→ **PASSAGE PROVIDED**:
[Please note: ACIM passages quoted in this article reference the Foundation for Inner Peace (FIP) Edition.]
I have now finished my three weeks of practicing the first characteristic, trust, and thought I’d give a report on how it went. As I mentioned in my earlier blog, the first two weeks were great. I felt as if my trust in God and in the Holy Spirit had deepened considerably. Then last week the ego came at me from a new angle and got me right between the eyes!
After having had that period of trusting and being so peaceful and joyful, I plummeted into anxiety. I realized that that although I trusted our inherent goodness and willingness to serve God, I didn’t trust James and me to actually do what it takes on the earthly plane. The issue–once again–was our financial situation and ability to earn a sufficient income to support us as well as Course Oasis.
Then I came up with a whole list of reasons why I shouldn’t and didn’t trust myself. In the forefront was the fact that I trusted that the Holy Spirit was speaking to me all through the day, but that I didn’t trust myself to hear Him or listen to what He said. I not only didn’t trust myself on the worldly level, but also on the spiritual.

→ **WHAT YOU NEED TO DO**:
1. Answer these questions from the post about practicing trust:
(a) How many weeks did the writer spend practicing the first characteristic?
(b) What issue brought on the writer's anxiety?
(c) What did the writer not trust themselves to do when the Holy Spirit spoke?
2. Write the next part of the post about practicing trust, picking up after its final sentence.

→ **DATA EXTRACT**:

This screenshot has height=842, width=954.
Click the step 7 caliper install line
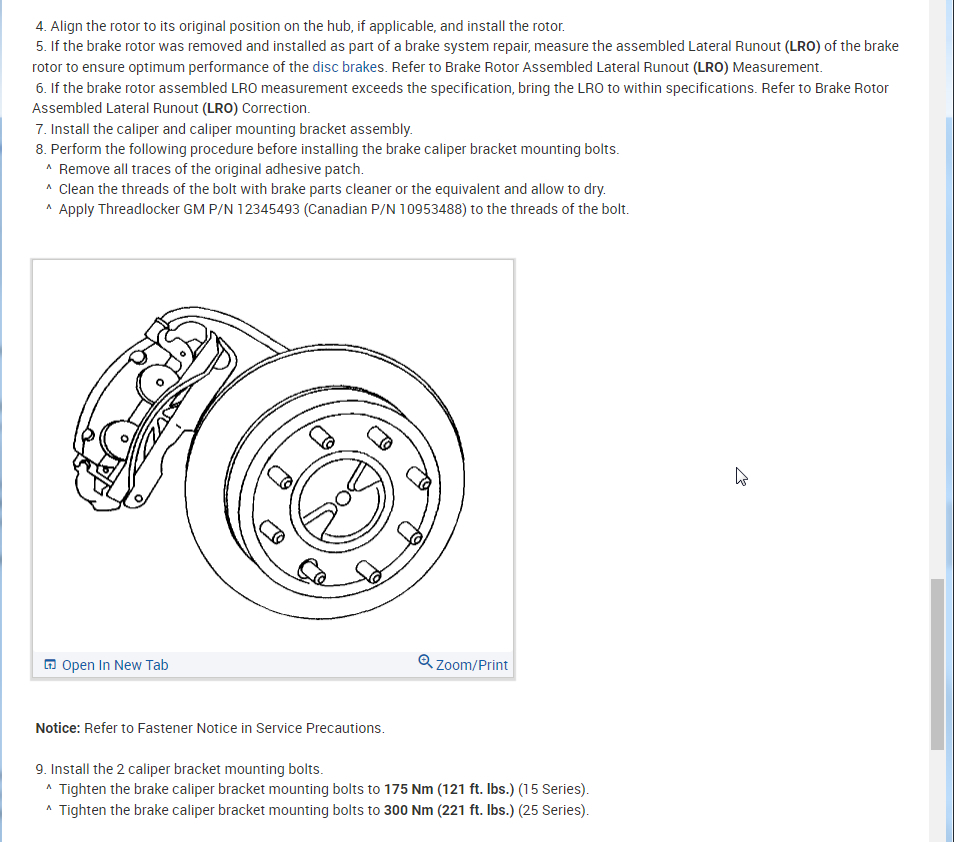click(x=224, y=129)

→ **RESPONSES TO THE TASKS**:
1.
(a) Three weeks.
(b) The writer's financial situation and ability to earn enough income to support the writer, James and Course Oasis.
(c) To hear Him or listen to what He said.

2.
I had a few days of feeling angry and hopeless. Praying and asking the Holy Spirit didn’t seem to help–added proof that I couldn’t be trusted to hear Him. Then I decided to search out passages on trusting ourselves and came upon this:
The Holy Spirit is perfectly trustworthy, as you are. God Himself trusts you, and therefore your trustworthiness is beyond question. It will always remain beyond question, no matter however much you question it. (T-7.X.6:1-3).
I realized that although I thought I was trusting God and His Holy Spirit, I wasn’t really. I couldn’t trust them if I didn’t trust myself, because they were certain that I was “perfectly trustworthy. So, once again, it all came down to “who is right?” (M-11.2:7)… “The Voice That speaks for the Creator of all things, Who knows all things exactly as they are, or a distorted vision of yourself, confused, bewildered, inconsistent and unsure or everything?” (Lesson 186.12:4).
Practicing that helped, but the circumstances of our lives were still weighing on me. One morning as I was journaling, I realized that I was making my trust more dependent on the outer circumstances of my life than on God. If things were going well in our lives, my trust level was high; but if they were shaky, my trust was shaken.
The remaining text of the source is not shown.